The presence of ETNs in a market allows investors to hedge their bets and cover losses in case a trade goes awry. Furthermore, purchasing ETNs is a reasonably straightforward process, unlike a significant amount of legwork and legal compliances required to trade futures.
There’s evidence to back claims of ETNs completing the circle of institutional investments in bitcoin. Both CBOE and its rival Chicago Mercantile Exchange (CME) offer Bitcoin futures since January 2017, leading to widespread speculation at the time about institutional money coming to cryptocurrencies.
But trading activity remains wilfully low. The CBOE only has 3,475 contracts in “open interest” as of Monday, compared to 5,038 contracts in January 2018. Pit these figures against the CBOE Volatility Index (VIX) of 370,354 contracts, and bitcoin trading equals a tiny 1.3% of the trading activity compared to CBOE’s most traded product.
Tilly attributes the success to VIX to related financial products structured around the creation, leading both Wall Street investors and retailers to invest.
So what’s holding back crypto-entrepreneurs from providing similar products and increasing adoption? It’s the legion of regulators and decision-making authorities stifling growth in the crypto markets with rejection after rejection of ETF applications, and no formal guidelines on what must be implemented to suit U.S. industry standards.

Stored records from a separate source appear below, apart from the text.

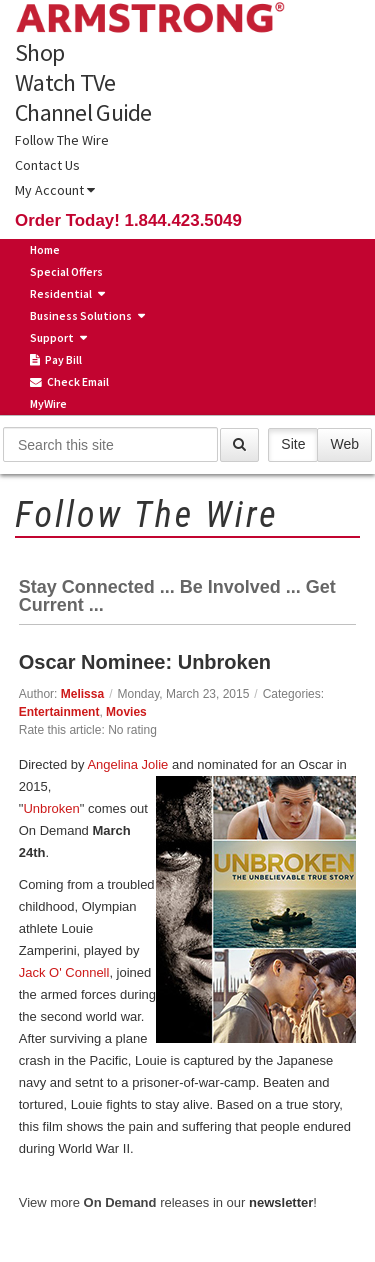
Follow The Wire (62, 140)
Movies (126, 712)
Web (344, 443)
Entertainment (59, 712)
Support (52, 337)
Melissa (82, 694)
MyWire (48, 403)
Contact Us (47, 165)
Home (45, 249)
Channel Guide (83, 113)
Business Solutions (81, 315)
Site (293, 443)
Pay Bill (56, 360)
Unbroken (51, 808)
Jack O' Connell (64, 972)
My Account (55, 190)
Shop (39, 53)
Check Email (69, 382)
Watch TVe (65, 83)
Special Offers (66, 271)
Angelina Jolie (127, 764)
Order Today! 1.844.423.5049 (128, 220)
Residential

In August 2018, nine ETFs were declined by the Securities and Exchange Commission, including high-profile offerings from Gemini and SolidX. Regulators cite the lack of control over crypto-markets, both price-wise and judiciary, as the primary concern for authorities.
Tilly believes the first institute or individual to address the SEC’s issue would be awarded the first Bitcoin ETN approval. However, the ongoing shutdown means sophisticated Bitcoin products are not making their mark anytime soon in the traditional markets, let alone offerings based on exposure to other cryptocurrencies such as Ether and XRP.